Showing posts with label Selfishness. Show all posts
Showing posts with label Selfishness. Show all posts

Wednesday, November 30, 2011

Mud Pies

I am the most discontent and selfish person that I know.

While this is devastating for me to be reminded of on a daily basis, it's so very necessary and I find myself grateful to the God of the Universe who calls me his child that He loves me enough to bring this to my mind.

I've found that the moment I forget how selfish and discontent I am is the moment I begin to think I am something. To think that somehow I've arrived at a better place and pride begins to slip right in, poised to destroy me. I may not admit it or see it that way at first, but that's exactly the problem.

C.S. Lewis said:

 I have never met the man I could despair of after discerning what lies in me apart from the grace of God.

When my pride gets the best of me, that's when I begin to judge. That's when I begin to condemn. That's when I become self-righteous.

When my discontentment gets the best of me, that's when I begin to say in my heart that God is not enough for me. That I need more that what He has given me.

When my selfishness overtakes me, that's when I begin to think I am entitled. That somehow I deserve certain things. That I am worthy.

Hebrews 13.5b says:

Be satisfied with what you have, for He Himself has said, I will never leave you or forsake you.

When I am content in Christ, the fact that I have Him is more than enough to sustain me. And I can have no pride, no selfishness, and no discontentment because I realize that apart from Him, I am nothing.
C.S. Lewis again put it this way:

Indeed, if we consider the unblushing promises of reward and the staggering nature of the rewards promised in the Gospels, it would seem that our Lord finds our desires, not too strong, but too weak.
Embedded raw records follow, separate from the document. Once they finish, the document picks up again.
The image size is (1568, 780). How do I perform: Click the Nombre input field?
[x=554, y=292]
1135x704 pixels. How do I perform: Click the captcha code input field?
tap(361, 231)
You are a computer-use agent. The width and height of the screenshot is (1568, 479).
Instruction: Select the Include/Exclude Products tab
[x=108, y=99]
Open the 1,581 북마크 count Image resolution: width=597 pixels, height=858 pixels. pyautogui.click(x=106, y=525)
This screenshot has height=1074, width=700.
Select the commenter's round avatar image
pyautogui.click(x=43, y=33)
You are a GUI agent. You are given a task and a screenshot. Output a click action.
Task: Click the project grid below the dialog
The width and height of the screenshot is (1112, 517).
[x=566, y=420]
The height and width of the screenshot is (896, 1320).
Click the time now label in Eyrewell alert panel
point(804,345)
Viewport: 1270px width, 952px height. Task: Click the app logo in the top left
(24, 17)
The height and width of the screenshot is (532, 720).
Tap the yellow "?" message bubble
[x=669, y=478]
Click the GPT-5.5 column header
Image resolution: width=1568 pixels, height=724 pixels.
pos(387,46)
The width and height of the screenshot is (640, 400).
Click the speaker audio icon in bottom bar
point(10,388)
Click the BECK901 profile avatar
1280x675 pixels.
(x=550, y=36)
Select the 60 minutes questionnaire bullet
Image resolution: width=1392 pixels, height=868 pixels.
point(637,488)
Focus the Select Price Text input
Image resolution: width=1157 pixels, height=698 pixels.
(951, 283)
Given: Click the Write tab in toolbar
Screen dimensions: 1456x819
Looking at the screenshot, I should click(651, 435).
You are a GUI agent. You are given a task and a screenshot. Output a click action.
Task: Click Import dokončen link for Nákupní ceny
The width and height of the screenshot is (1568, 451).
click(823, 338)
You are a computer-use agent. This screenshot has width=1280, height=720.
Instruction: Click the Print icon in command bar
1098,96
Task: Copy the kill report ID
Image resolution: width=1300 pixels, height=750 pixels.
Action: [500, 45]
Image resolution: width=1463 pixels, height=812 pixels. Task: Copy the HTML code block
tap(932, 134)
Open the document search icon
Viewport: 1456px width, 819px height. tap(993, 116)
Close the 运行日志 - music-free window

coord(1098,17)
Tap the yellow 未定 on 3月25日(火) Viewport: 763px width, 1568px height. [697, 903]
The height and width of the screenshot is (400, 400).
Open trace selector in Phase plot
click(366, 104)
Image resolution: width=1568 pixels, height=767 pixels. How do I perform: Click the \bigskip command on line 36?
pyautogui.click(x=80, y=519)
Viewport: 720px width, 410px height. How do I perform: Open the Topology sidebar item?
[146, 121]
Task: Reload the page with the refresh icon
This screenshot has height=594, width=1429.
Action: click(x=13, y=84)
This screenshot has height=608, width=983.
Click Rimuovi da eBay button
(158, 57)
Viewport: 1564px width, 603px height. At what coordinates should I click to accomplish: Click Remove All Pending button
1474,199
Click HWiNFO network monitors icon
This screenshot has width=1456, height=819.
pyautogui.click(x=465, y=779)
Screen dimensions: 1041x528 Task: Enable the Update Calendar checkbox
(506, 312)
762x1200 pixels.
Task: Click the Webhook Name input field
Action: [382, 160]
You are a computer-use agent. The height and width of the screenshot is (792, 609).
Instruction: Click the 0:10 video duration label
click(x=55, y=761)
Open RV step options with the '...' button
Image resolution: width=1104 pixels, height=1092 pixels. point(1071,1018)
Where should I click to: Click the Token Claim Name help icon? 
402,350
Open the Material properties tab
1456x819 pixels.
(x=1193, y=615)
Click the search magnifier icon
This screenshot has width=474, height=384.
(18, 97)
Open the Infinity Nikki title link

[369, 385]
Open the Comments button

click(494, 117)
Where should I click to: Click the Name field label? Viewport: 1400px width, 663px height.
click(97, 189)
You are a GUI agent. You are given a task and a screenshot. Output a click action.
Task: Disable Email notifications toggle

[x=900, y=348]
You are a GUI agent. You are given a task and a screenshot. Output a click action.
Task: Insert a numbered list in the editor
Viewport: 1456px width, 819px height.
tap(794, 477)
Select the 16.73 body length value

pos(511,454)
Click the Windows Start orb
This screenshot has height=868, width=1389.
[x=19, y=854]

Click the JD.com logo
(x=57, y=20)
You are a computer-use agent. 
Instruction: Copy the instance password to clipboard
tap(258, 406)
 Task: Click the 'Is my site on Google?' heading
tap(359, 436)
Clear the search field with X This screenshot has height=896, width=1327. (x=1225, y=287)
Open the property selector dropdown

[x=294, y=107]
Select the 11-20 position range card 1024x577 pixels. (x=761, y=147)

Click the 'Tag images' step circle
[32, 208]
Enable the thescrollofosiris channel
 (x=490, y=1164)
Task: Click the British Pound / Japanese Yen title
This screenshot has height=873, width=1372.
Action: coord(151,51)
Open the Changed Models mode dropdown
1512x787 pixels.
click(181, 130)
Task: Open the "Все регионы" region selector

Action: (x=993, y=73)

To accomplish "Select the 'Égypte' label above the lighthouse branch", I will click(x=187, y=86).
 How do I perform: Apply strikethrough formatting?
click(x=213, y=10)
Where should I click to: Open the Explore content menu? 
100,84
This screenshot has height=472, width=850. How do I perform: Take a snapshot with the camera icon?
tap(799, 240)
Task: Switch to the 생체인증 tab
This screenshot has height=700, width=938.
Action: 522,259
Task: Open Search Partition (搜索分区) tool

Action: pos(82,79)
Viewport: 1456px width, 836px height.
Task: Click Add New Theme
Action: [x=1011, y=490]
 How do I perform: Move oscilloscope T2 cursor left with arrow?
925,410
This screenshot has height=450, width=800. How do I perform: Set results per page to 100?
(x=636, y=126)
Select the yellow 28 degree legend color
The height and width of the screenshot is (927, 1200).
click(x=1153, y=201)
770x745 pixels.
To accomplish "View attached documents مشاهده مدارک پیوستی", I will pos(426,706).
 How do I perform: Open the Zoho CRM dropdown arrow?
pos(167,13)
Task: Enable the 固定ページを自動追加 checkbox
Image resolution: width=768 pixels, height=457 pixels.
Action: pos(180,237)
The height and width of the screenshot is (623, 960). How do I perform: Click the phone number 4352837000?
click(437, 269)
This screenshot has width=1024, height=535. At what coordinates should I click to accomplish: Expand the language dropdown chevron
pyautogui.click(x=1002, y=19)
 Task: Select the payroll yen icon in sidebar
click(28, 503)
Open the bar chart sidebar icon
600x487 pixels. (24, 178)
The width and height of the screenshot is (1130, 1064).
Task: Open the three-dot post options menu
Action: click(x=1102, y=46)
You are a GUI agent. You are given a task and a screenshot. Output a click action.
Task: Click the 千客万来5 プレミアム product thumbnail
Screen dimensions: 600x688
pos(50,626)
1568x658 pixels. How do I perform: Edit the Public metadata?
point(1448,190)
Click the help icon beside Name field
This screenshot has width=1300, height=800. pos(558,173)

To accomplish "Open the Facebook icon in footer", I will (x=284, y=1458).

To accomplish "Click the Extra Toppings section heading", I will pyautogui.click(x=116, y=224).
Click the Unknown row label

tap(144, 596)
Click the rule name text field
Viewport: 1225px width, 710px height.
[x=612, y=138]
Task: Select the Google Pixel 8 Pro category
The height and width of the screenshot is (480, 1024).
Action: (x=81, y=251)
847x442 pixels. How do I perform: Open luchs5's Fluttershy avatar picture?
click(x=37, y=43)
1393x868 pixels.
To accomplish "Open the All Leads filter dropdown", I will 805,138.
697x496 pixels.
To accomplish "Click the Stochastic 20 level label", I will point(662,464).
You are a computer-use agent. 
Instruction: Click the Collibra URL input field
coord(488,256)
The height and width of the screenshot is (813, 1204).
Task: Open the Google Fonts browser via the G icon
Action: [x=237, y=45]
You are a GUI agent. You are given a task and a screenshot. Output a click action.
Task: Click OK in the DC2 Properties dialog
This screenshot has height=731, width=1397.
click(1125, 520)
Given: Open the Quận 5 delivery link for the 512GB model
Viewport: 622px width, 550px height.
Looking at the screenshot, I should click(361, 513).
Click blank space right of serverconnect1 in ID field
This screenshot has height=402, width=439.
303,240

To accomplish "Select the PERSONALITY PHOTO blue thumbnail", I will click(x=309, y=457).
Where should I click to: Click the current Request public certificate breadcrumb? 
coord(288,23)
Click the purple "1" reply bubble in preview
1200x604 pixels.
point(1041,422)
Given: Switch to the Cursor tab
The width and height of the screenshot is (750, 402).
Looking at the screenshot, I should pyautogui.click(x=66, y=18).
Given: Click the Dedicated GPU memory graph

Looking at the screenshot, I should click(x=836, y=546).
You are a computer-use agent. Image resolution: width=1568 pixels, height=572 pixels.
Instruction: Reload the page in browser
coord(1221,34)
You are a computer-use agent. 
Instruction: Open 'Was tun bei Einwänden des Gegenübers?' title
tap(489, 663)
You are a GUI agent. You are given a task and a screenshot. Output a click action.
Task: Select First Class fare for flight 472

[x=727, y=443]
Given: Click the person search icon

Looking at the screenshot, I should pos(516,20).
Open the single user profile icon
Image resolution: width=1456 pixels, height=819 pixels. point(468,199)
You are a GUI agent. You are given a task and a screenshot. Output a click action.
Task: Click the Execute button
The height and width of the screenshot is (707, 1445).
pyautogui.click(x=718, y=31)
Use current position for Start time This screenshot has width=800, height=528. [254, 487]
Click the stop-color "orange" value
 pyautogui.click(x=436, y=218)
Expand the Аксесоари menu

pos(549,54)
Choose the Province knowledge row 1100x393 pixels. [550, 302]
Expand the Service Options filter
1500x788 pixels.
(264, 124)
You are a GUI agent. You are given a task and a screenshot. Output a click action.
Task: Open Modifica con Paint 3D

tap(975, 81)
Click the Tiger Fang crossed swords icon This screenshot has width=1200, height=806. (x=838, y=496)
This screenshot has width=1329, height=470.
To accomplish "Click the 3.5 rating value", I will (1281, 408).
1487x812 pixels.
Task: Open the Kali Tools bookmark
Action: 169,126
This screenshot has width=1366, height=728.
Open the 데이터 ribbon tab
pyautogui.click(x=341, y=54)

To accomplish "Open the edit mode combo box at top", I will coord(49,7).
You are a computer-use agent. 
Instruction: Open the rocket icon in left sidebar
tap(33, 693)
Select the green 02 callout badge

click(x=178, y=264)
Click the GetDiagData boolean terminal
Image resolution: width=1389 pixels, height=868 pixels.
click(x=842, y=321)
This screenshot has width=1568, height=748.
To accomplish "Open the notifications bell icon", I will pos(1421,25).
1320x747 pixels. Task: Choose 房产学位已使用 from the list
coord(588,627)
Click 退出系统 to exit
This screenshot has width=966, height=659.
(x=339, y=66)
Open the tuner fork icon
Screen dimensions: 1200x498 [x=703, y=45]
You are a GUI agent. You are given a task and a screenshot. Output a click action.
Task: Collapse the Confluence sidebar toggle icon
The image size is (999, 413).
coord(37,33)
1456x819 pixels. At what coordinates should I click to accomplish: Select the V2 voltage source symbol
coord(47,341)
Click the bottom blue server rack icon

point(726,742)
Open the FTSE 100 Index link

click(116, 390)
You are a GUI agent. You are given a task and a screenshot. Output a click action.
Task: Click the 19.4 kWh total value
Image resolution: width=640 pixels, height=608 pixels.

We are half-hearted creatures, fooling around with drink and sex and ambition when infinite joy is offered us, like an ignorant child who wants to go on making mud pies in a slum because he cannot imagine what is meant by the offer of a holiday at the sea. We are far too easily pleased.

Lord, help me desire more than mud pies. Help me to desire You.

Tuesday, March 1, 2011

We Probably Could End World Hunger... But....

I was listening to one of our local Christian radio stations the other day when I heard something that made me say, "Hmmm..." but not in a good way.

It startled me.

I missed the initial question asked by a listener, but from the answer it had something to do with how Christians spend their resources and whether or not it's "ok" to do things like the Music Boat Cruise, a Christian cruise featuring several Christian music artists. I turned up the radio, interested in how the host would answer.

It went something like this:

"I guess we all know that there is more that we can do, but it's not like any of us are going to have our water turned off just because there are people in the world without water. No one does that. I mean, my family is going to go on vacation this year and we'll do things we like to do. I think God looks at your heart and as long as we're doing something.... I mean if we don't sponsor any children, then that's a problem. But as long as we're doing something...."

And here's the kicker:

"I mean, we probably could end world hunger if we never did anything we wanted to do!"

That's the part where, as I mentioned before, I said, "Hmmm".

That's a far cry from what we see in Acts 2.44-47:
"And all who believed were together and had all things in common. And they were selling their possessions and belongings and distributing the proceeds to all, as any had need. And day by day, attending the temple together and breaking bread in their homes, they received their food with glad and generous hearts, praising God and having favor with all the people. And the Lord added to their number day by day those who were being saved."

So that begs the question, what if the Apostles had said, "Well, we probably could spread this good news, but then we wouldn't be able to do anything for ourselves. Besides, God looks at our hearts."

Don't think that would have led to the Lord "adding to their number day by day those who were being saved."

So, while I was initially startled that this came from the mouth of a DJ on a Christian station, my next thought was, "Isn't that the attitude I have?"

Maybe I don't vocalize it like this guy, but there are a lot of areas in my life that say it loud and clear.

What would God be doing through me if I weren't so selfish?